— Description of the task —
Produce an exact copy of the lines from the line containing "Viewport: 644px width, 362px height." through the last line of the listing below, both ends included, and nothing else.

— Records for this exercise —
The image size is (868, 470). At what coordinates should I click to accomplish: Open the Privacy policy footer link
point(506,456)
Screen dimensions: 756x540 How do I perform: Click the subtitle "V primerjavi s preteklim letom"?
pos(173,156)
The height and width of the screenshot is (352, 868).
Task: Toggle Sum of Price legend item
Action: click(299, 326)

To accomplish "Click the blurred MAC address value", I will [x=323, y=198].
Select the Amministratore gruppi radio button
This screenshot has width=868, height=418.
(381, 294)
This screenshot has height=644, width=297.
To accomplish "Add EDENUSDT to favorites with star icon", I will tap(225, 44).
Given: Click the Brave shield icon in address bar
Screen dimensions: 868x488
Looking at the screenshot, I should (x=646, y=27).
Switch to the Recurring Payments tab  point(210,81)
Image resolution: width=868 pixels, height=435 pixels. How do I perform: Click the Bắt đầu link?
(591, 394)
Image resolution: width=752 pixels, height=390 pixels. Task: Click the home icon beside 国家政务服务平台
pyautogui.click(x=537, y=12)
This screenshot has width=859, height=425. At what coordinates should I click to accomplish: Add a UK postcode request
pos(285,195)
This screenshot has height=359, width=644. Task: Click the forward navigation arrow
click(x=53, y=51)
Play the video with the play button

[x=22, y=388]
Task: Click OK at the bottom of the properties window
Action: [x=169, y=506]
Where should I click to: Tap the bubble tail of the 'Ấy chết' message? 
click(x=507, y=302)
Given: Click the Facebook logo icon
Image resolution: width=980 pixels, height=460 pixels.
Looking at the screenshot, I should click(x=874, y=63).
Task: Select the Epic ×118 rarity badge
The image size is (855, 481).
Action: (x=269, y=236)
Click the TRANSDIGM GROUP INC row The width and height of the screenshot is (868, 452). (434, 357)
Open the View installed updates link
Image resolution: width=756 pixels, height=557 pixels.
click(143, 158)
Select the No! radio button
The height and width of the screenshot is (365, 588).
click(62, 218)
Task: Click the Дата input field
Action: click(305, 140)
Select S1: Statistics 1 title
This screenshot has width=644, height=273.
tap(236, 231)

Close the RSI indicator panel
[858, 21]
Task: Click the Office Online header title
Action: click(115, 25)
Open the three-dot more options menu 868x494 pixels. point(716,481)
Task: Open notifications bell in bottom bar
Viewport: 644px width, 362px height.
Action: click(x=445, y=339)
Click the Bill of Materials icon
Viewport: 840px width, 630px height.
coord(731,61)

— Answer space —
Viewport: 644px width, 362px height.
Action: click(x=445, y=339)
Click the Bill of Materials icon
Viewport: 840px width, 630px height.
coord(731,61)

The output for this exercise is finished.